■ **ABOUT THIS TASK**
Print, word for word, the part of the passage below on New Zealand's "COVID zero" strategy that begins at the words "That one COVID-19" and stops after the words "to the approach.".

■ **TEXT SECTION**
'''

New Zealand Prime Minister Jacinda Ardern has defended her administration’s “COVID zero” strategy amid concerns that the highly-transmissible Delta variant cannot be dealt with the elimination strategy. Ardern’s defense came after one COVID-19 case was reported in Auckland last week after nearly six months of no local transmission. New Zealand was one of the world’s last COVID-free zones.
That one COVID-19 infection has since ballooned into the largest disease cluster New Zealand has recorded in course of the entire pandemic, with 277 cases. Despite the high-transmissibility of the variant, the New Zealand prime minister believes that the Delta strain too can be stamped out like New Zealand did the original strain. She added that experts and health officials in New Zealand have advised her to stick to the approach.
“In their view, it’s not only possible, it remains the best strategy and I totally agree with it,” Jacinda Ardern said on Thursday. Strongly defending the strategy, the New Zealand prime minister reminded that the country of 5 million people had seen only 26 deaths during the pandemic.

'''

Stored records:
'''

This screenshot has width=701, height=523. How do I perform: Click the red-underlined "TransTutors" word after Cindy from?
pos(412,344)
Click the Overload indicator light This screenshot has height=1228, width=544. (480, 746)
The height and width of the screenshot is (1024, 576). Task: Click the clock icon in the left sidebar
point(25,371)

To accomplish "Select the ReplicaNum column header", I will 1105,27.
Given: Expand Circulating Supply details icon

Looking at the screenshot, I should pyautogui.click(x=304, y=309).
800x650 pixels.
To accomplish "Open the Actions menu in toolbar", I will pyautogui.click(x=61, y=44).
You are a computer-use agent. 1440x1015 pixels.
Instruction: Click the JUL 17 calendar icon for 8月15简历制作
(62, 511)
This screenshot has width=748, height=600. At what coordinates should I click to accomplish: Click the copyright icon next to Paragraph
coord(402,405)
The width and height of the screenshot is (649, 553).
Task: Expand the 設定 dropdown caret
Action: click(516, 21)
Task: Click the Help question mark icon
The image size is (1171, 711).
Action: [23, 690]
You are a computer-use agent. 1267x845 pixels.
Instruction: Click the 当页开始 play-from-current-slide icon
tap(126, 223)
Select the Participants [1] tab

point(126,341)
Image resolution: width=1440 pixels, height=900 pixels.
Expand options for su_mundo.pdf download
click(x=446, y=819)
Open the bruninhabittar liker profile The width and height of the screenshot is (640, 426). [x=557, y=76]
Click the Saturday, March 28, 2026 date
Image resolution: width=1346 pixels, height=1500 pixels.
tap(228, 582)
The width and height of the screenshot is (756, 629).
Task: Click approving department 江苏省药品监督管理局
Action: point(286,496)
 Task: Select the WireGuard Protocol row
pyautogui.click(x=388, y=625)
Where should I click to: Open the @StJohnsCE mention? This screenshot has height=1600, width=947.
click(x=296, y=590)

'''

■ **ANSWER TO THIS PROBLEM**
That one COVID-19 infection has since ballooned into the largest disease cluster New Zealand has recorded in course of the entire pandemic, with 277 cases. Despite the high-transmissibility of the variant, the New Zealand prime minister believes that the Delta strain too can be stamped out like New Zealand did the original strain. She added that experts and health officials in New Zealand have advised her to stick to the approach.